I like wilderness adventures. My earliest games as a player (in AD&D 2e) featured wilderness adventures, and I really enjoyed them. I try to use them in my games (We're playing Pathfinder right now), but they turn into "roll a survival/balance/whatever" check (boring to me, and to the players too I think), instead of the actual decision making that would happen in a real wilderness situation.

Two real life examples:
We see the trail is blocked ahead (landslide pushed a lot of trees into the path). As far as we can tell, there isn't a trail through this, and we're in a bit of a gorge nere, so there's no easy climbing up and around. Do we climb through them or take the safe way around (though that means a long hike in a mountain in the dark ). We chose the stupid option, to climb through the trees. When we were just about through we noticed someone had carved a path along one side with a chainsaw

On a different trip, we were about ¾ up a mountain when it started to rain. The particular point we were at required a creek fording. Not too difficult a thing to do under normal conditions, but the waters quickly begin to swell. We're about a quarter mile north of falls high enough to ruin your day. About half the group is across when this happens. Does one of the halves cross back? Does the group split up?

With that in mind, how can I develop and frame wilderness adventure decisions in such a way that:

  1. The focus is more on the choices players make than on rolling dice
    (though risky actions carry risk of failure)
    , and
  2. I can present
    this as a actual choice, instead of "Here's something to make your
    life hard you have to do it this way"

Best Answer

I used to play a game that was fun and exciting: you rolled a dice and depending on the result moved up some ladders or slid down some snakes and the first one to the top won, its name escapes me for the moment. It was thrilling and intriguing and then I turned 5 and realized it was no fun at all because I had no agency.

My definition of agency is:

Players making informed decisions that have reasonable and foreseeable consequences

To qualify as a informed decision there has to be:

  • Two or more alternative actions the players can take that move them towards their goals (whatever they are)
  • Each of which has a risk/reward/cost profile known to the players
  • None of which is obviously superior to the other(s).

Please note that nowhere in my definition did I mention anyone rolling dice. Dice are only needed when there is uncertainty in the outcome: choices do not have to have uncertainty.

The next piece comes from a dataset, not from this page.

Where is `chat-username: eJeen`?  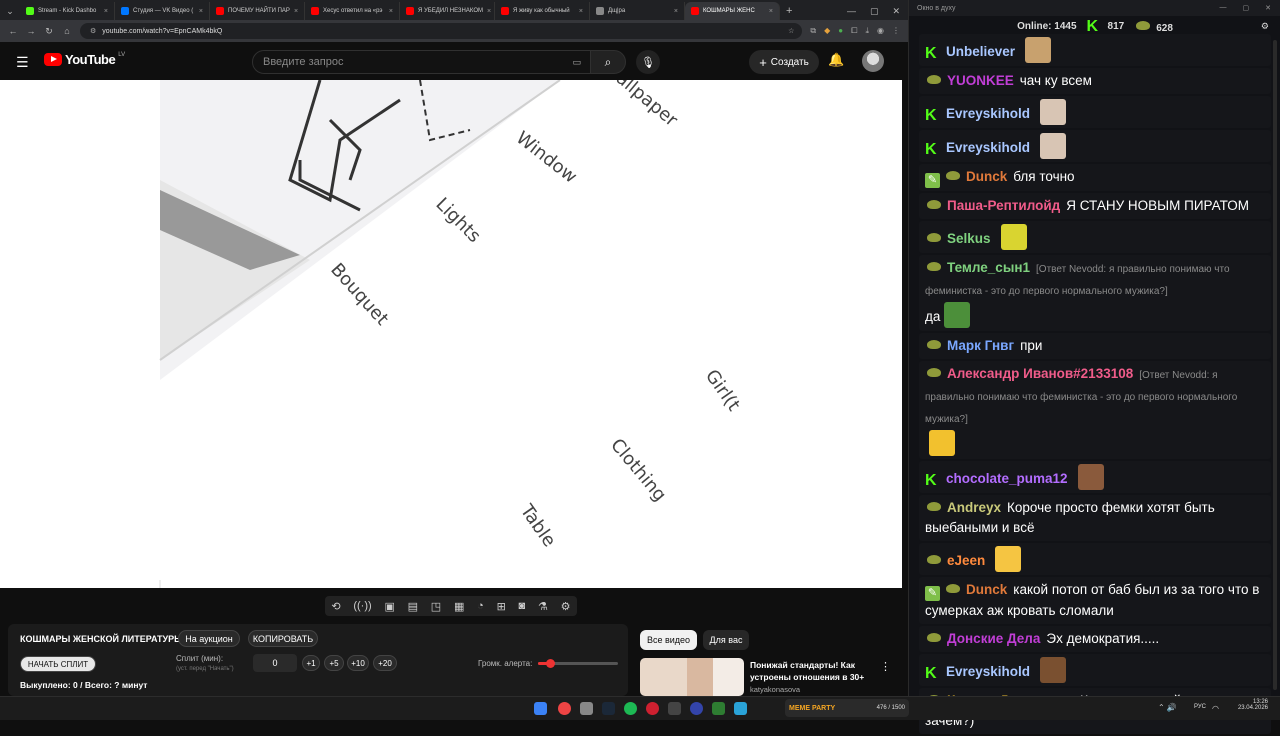
chat-username: eJeen is located at coordinates (966, 560).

With this in mind let's look at your real life examples:

The blocked trail

This clearly qualifies as a decision, there are three choices here - two obvious and one hidden - that all lead towards the goal and all with different risk/reward/cost profiles:

  1. Push trough - the cost is that this is hard and unpleasant (in real life - RPG characters don't care about this); the reward is that it is quicker than ...
  2. Backtrack - the cost is this will take a lot more time at the end of the day when you have already trekked for miles (in real life - RPG characters don't care about this either); the reward is that its a lot easier than option 1.
  3. Scout around (the hidden option) - the cost is the small amount of time this will take, the risk is you won't find an alternative path and the reward is avoiding the costs of options 1 and 2.

There is a clear trade off here: time vs effort. Neither of these translate well into an RPG context because its the characters who pay the cost not the players but let's see what we can do to overcome this.

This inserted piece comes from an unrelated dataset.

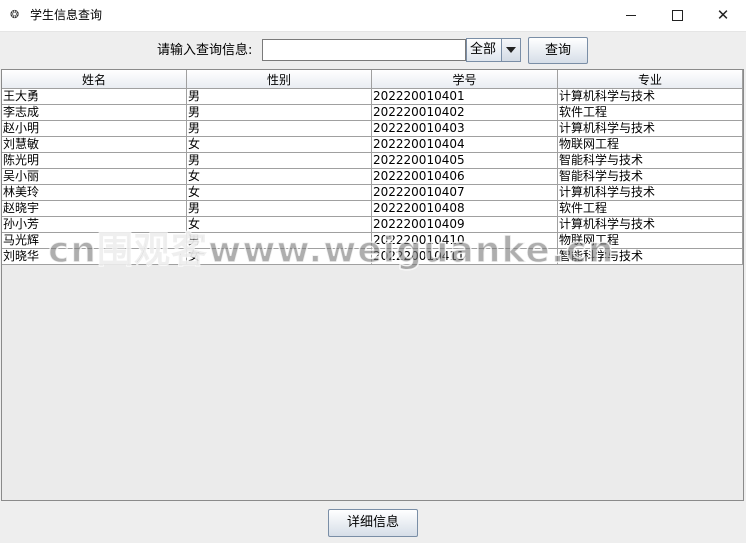  What do you see at coordinates (464, 176) in the screenshot?
I see `cell-student-id: 202220010406` at bounding box center [464, 176].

We have to put the cost in terms that the players will care about so lets assume that there is a time limit on the adventure: they have to get somewhere by a certain time or something really bad happens - the evil cult summons the demon, the corporation finishes their hack, whatever.

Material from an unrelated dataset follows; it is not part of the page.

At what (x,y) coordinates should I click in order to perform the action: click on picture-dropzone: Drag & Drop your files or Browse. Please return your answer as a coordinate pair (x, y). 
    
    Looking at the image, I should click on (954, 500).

As you move up the gorge, you see that part of the cliff has collapsed burying the trail in a pile of rocks, uprooted trees and dirt. It looks like hard, slow going and maybe dangerous too. If you proceed on foot you will get 1 level of exhaustion and have to make a DC15 Dexterity save or take 1d6 damage (substitute your own game mechanics here), if you go back to the fork in the trail you would be in a similar position to your objective in about 2 hours. Do you want to go on, go back or do something else?

So, the players are informed of the costs of the two obvious options and they matter in game terms: the trade off is reduced capability in future encounters versus definite lost time. In addition, you have indicated that they can do something else - if they spend 10 minutes scouting they will find the path or the could use up other resources like a spell or come up with something I haven't thought of.

Note that only 1 of the options (pushing through) has an uncertain outcome so only if the players choose that one does anyone roll a die.

The point is the players now have agency - a decision with foreseeable consequences.

The flooded creek

This one is even easier as all the choices have in-game consequences - the risk of being swept off the waterfall versus splitting the party.

Dave has forded the stream and tied off your rope. As each of you cross you note that the water level is rising. With a thunderous crash a positive wall of water, branches and forest debris sweeps around the corner. Quick, Alice you are right in the middle, do you race ahead or pull back?

You could put in a saving throw here if you really want to to see if she makes it.

You scramble clear as the rolling wave smashes past, a large pine snapping your rope like it was cotton. The knee high babbling brook is now a foaming rapid well above the waists; carrying branches leaves and who knows what else to tumble over the 300 foot tall waterfall just downstream. What do you do?

You don't need to lay out options here because they are pretty obvious - go forward and risk drowning, go backwards and risk drowning, split the party or use up some limited resources. You can work out the appropriate game mechanics and tell them to the players so they know the risks, only if they try to ford the stream are dice needed.

Again you have given the players agency.